Extracted text:
Slowly and naturally resentment set in among the population.

But since arrests were made constantly and the jails began to

overflow with prisoners, people were so afraid that they did not

dare say anything. Those courageous ones who did rebel were

jailed, and many of them were never seen or heard from again.

The NKVD men, secret police, the devoted servants of Stalin in

whose name so many crimes and injustices were committed, were the

heroes in those days.

To equip the laboratory I began to extend feelers, in all

secrecy, among the people. I was assured of getting what I

needed if I would pay the price and promise not to divulge the

seller. I reported this to the director, and after some hemming

and hawing he agreed to pay. Even before beginning to work

officially, I had lined up a number of people willing to sell me

enough pieces of equipment to enable me to perform the most

important control work.

Written task 1:
Condense the paragraph of the excerpt that begins "To equip the laboratory" into a shorter version that keeps its main facts.
Written task 2:
According to the excerpt, who were the heroes in those days?
Written task 3:
From the excerpt, reproduce word for word the part that opens with "needed if I" and closes with "important control work.".

Data records:
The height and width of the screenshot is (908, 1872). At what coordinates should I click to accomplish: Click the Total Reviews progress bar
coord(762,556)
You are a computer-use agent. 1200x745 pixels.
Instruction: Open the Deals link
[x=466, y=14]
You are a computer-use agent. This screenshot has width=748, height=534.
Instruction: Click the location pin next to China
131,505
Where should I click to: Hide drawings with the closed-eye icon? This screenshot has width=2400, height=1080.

Full output 1:
The narrator secretly sought equipment for the laboratory and was told it could be had for a price, on condition that the seller stay unnamed. After some hesitation, the director agreed to pay. Before officially starting work, the narrator had lined up enough sellers to supply equipment for the most important control work.

Full output 2:
The NKVD men, the secret police who were the devoted servants of Stalin.

Full output 3:
needed if I would pay the price and promise not to divulge the

seller. I reported this to the director, and after some hemming

and hawing he agreed to pay. Even before beginning to work

officially, I had lined up a number of people willing to sell me

enough pieces of equipment to enable me to perform the most

important control work.